I learned today that when ice forms at the molecular level, the angle between hydrogen and oxygen atoms will always be at 120 degrees.That in the process of forming snowflakes only the angle is sure. Then, that angle, combined with changes in temperature, humidity, number of molecules and bonding opportunities, creates a snowflake that is one in a quintillion.

They say that comparison is the thief of joy. A quintillion is a 1 with 18 zeros after it so I’d say it’s nearly impossible to make a snowflake sad (despite the current usage of the term). But, if my metaphor holds, then every Christmas stands alone, created against the previous 364 days of change, growth, gravity, tragedy, taxation and miracles.

We cannot take inches away from growing children, add years or health to aging relatives, fill the empty chairs of people we have lost or discount the days we have spent both running from or pursuing our own evolution.Despite how beautifully everything fit that elusive year, we cannot force ourselves into the things we have outgrown or outrun. Time, temperature and bonding opportunities affect us too.

The sweetest, flakiest sugar cookie or the most beautifully decorated table cannot compensate for, or demonstrate what abundance has brought us and what sorrow has taught us over a 364 day span. 

And so, where do we invest the science? Where can the reliable 120 degree angle be put to work?

For me, there is great freedom and joy in possible quintillion types of Christmases. Tradition has its place but I have begun to prefer the weightlessness of just letting Christmas be what it needs to be this year and every year. As we tally what was and what remains, what has been added and what has been lost, then let us work with just that. My 120 degrees can then be a consistent striving to show love, generosity and intentional kindness instead of the less sure investment in giant inflatable snowmen and hayrides in the snow.  Whether it be a year of plenty or lack, let my 120 be an intention to give deliberate, thoughtful gifts. Let my spirit be peaceful and let my home offer the opportunity for rest from an often wearisome world. Let the people who gather at my table feel that they are known, loved, held and safe. Sometimes, laughter can be its own miracle, so let there be the kind of laughter that steals your breath and makes you cry the good tears. But, if there are any sad tears, let there be a community of us to catch them. And most of all, let me have eyes to see all the miracles, both the star and the stable kind, the shepherd and the wise men, the holy ones and the ones that are right there in your ordinary life, like a snowflake that has no twin.

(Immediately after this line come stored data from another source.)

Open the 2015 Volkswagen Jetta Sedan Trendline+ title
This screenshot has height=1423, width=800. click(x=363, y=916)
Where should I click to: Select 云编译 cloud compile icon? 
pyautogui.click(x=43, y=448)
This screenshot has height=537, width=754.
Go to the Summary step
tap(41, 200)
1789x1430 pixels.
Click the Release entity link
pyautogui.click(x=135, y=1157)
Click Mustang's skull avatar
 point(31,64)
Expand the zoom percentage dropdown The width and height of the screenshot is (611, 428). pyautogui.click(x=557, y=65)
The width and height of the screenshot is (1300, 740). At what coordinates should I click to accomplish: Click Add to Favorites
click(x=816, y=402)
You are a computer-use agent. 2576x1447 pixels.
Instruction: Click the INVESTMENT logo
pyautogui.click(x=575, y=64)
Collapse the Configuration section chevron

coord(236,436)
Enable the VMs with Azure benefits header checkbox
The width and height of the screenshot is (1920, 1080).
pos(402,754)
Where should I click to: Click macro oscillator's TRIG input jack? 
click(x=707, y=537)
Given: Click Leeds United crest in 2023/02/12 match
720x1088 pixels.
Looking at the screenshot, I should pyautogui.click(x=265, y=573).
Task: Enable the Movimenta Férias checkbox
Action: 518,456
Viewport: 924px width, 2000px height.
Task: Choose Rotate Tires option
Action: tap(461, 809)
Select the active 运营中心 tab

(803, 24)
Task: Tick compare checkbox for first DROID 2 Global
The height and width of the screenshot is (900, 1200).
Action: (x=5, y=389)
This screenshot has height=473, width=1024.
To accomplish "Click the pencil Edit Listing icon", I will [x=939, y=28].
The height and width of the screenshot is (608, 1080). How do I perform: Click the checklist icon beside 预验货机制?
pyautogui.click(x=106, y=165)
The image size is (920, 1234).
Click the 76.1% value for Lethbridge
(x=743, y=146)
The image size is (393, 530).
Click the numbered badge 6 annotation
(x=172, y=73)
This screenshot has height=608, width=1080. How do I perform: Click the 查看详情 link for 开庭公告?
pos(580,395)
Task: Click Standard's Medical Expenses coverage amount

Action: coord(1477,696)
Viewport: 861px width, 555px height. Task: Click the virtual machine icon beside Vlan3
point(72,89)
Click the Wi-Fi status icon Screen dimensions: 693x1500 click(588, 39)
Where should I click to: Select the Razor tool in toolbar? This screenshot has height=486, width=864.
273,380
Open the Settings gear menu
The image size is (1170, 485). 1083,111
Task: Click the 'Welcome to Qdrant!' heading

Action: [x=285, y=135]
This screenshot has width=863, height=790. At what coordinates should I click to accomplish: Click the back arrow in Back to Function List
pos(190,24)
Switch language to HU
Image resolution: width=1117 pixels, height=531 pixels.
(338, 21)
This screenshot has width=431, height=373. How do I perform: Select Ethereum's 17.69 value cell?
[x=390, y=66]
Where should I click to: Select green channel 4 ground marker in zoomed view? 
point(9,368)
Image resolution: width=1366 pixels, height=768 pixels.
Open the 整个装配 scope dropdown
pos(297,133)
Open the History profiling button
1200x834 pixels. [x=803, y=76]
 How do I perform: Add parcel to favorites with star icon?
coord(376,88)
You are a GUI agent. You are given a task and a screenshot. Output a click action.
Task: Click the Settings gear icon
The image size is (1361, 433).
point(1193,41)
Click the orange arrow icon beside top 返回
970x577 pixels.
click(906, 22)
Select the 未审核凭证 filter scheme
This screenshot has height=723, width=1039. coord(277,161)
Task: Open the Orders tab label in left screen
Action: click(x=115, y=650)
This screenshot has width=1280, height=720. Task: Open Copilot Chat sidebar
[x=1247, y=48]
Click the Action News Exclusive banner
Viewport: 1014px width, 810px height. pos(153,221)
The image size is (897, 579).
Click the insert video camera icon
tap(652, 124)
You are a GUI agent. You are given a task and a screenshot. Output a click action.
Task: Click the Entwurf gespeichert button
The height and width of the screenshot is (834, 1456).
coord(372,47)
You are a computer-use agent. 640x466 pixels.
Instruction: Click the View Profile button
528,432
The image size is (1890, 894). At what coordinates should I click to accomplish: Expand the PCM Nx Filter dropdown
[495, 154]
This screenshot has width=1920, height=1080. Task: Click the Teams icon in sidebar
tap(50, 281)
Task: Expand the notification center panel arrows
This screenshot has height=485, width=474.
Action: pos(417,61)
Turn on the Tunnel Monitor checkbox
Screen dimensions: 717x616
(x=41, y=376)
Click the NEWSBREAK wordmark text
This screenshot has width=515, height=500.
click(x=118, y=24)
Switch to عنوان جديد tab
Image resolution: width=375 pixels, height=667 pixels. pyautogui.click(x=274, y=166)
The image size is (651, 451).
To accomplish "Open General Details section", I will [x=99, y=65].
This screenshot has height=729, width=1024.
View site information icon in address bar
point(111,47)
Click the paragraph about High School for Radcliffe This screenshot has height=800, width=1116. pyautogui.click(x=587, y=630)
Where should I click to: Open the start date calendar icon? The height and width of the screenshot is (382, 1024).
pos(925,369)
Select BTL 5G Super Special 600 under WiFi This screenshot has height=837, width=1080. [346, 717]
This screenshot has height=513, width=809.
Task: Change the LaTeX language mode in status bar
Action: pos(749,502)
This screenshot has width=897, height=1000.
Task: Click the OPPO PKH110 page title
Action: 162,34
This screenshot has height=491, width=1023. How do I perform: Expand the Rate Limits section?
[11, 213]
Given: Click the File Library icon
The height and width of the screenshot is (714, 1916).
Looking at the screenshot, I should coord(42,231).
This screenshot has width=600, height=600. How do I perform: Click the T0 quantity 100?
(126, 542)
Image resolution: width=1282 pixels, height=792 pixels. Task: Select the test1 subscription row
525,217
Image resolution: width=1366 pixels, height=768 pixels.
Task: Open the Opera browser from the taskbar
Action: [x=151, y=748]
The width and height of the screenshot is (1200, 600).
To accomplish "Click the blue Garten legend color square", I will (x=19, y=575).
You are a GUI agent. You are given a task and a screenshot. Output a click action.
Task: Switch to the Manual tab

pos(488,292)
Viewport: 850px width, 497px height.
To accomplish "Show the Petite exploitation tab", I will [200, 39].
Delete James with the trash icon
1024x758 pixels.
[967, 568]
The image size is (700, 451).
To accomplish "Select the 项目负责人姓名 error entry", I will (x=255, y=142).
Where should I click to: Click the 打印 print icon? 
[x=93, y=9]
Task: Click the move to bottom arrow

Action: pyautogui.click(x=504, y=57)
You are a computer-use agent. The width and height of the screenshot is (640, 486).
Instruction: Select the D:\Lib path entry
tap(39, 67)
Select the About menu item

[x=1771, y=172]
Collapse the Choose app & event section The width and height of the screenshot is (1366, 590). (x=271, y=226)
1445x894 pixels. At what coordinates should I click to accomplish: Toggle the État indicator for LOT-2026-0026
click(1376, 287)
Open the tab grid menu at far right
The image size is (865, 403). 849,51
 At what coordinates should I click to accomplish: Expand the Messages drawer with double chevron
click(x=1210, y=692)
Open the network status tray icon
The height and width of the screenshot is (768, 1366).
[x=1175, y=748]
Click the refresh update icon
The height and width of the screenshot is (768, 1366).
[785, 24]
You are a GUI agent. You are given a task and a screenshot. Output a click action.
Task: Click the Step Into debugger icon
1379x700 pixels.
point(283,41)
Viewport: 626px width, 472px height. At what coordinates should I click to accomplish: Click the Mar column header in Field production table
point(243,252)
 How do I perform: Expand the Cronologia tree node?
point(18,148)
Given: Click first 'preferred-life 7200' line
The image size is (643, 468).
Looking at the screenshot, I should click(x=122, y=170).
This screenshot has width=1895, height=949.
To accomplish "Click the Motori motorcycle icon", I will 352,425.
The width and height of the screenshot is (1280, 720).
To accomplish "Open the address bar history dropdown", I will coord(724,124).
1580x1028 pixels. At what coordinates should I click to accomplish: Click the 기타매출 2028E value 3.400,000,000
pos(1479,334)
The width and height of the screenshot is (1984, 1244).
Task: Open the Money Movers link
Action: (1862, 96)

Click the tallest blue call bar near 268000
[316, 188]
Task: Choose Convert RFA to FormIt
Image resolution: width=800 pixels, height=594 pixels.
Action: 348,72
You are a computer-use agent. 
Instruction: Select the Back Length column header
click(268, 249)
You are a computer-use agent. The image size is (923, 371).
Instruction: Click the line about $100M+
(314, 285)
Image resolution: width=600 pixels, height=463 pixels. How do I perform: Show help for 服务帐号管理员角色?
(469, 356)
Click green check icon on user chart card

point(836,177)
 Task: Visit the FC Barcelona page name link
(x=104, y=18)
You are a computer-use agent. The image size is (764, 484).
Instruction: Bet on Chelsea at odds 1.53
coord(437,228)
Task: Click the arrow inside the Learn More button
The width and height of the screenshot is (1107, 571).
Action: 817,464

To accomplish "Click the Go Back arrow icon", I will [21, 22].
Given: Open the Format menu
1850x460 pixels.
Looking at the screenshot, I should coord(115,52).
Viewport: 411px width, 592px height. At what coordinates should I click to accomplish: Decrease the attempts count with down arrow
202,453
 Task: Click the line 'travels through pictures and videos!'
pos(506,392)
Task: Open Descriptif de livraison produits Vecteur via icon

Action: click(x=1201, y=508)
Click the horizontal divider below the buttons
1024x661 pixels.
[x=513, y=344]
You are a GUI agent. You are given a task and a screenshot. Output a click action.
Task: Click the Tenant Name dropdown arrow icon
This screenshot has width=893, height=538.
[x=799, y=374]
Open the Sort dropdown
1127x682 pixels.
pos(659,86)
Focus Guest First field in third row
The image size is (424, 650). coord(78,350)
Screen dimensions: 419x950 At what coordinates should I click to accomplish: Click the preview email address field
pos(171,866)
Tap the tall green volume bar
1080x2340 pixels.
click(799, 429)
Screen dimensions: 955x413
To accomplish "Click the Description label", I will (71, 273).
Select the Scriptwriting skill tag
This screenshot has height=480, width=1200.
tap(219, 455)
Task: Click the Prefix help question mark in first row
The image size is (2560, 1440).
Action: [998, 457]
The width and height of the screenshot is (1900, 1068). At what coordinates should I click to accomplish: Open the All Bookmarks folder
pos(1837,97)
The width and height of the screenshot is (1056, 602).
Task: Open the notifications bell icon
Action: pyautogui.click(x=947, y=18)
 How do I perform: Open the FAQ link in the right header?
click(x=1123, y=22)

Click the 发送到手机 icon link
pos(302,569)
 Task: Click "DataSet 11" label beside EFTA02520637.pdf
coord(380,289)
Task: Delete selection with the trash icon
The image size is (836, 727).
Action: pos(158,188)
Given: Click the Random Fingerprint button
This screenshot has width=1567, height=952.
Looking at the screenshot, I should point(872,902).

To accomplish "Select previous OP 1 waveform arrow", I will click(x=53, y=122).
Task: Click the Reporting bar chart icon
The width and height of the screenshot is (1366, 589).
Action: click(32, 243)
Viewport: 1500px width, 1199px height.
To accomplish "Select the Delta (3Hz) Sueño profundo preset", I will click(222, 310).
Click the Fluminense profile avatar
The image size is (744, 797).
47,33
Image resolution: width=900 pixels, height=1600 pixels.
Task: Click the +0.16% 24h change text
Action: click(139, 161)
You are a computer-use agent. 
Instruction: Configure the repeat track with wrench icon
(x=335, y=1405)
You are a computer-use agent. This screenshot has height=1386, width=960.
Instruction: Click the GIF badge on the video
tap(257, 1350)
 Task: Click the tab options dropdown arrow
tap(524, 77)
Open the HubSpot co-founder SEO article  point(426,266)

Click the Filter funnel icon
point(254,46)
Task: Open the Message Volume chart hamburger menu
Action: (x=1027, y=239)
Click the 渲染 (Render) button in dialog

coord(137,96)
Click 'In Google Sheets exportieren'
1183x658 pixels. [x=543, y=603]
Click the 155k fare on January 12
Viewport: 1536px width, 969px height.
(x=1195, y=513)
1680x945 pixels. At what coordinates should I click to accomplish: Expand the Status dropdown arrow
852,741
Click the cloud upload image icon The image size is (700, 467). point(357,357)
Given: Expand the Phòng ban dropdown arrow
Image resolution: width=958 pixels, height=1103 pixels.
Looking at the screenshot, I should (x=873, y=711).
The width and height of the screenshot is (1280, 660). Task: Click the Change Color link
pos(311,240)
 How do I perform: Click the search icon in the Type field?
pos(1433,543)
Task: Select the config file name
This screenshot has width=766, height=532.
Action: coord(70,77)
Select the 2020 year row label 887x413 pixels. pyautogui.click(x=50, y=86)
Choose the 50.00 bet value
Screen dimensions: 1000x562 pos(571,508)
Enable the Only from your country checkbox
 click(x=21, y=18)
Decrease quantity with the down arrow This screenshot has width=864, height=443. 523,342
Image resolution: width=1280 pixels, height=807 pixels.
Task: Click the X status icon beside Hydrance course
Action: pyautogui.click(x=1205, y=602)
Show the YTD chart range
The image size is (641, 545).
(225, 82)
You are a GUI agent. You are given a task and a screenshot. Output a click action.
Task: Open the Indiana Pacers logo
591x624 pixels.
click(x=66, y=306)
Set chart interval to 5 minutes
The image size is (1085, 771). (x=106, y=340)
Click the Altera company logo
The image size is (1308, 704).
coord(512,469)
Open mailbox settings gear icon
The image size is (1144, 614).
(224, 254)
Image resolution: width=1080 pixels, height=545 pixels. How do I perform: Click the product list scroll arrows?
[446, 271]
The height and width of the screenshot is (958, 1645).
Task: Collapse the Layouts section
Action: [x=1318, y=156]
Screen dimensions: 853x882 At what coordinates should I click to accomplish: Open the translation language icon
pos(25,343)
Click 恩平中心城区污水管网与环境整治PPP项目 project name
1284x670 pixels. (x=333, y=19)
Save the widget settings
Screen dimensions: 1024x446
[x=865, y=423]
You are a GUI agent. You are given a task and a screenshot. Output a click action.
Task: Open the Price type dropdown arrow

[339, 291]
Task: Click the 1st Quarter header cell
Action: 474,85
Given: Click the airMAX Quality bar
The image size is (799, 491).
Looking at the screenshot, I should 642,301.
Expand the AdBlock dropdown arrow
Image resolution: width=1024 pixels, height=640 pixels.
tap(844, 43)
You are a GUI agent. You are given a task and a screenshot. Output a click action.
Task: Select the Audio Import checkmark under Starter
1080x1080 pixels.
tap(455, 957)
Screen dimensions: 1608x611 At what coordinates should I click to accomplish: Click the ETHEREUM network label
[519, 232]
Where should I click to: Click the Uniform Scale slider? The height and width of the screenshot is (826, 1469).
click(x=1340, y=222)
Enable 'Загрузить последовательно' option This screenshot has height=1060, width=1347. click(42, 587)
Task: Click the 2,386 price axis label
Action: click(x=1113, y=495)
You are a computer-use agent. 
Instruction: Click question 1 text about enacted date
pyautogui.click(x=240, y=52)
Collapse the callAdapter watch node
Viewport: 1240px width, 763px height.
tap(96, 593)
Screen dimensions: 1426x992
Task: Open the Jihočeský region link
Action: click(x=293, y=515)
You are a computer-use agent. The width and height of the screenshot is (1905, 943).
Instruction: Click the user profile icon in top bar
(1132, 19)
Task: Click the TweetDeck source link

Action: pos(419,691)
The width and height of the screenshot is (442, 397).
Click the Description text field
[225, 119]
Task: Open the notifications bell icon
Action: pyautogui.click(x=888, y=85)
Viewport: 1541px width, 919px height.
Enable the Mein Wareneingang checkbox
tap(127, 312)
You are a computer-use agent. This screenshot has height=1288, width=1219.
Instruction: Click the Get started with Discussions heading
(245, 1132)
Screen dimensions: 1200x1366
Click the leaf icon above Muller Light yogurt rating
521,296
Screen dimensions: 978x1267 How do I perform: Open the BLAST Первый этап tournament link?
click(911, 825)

2 thoughts on “120 Degrees

  1. Okay – if you don’t submit this to The Atlantic next year, I’m going to submit it for you. People need to hear these words. People need to hear from YOU.

    This is exquisite. I absolutely love the thoughtful sentiments, the science, the experiential wisdom, the subtle layers and the soothing cadence of your writing. Bob and I sat with jaws dropped. Read it twice together after I’d already enjoyed it on my own.

    You, my dear, are a Christmas Gift to all of us. I’m signing up for the weightlessness from here forward, for however many more Christmases I spend around your table.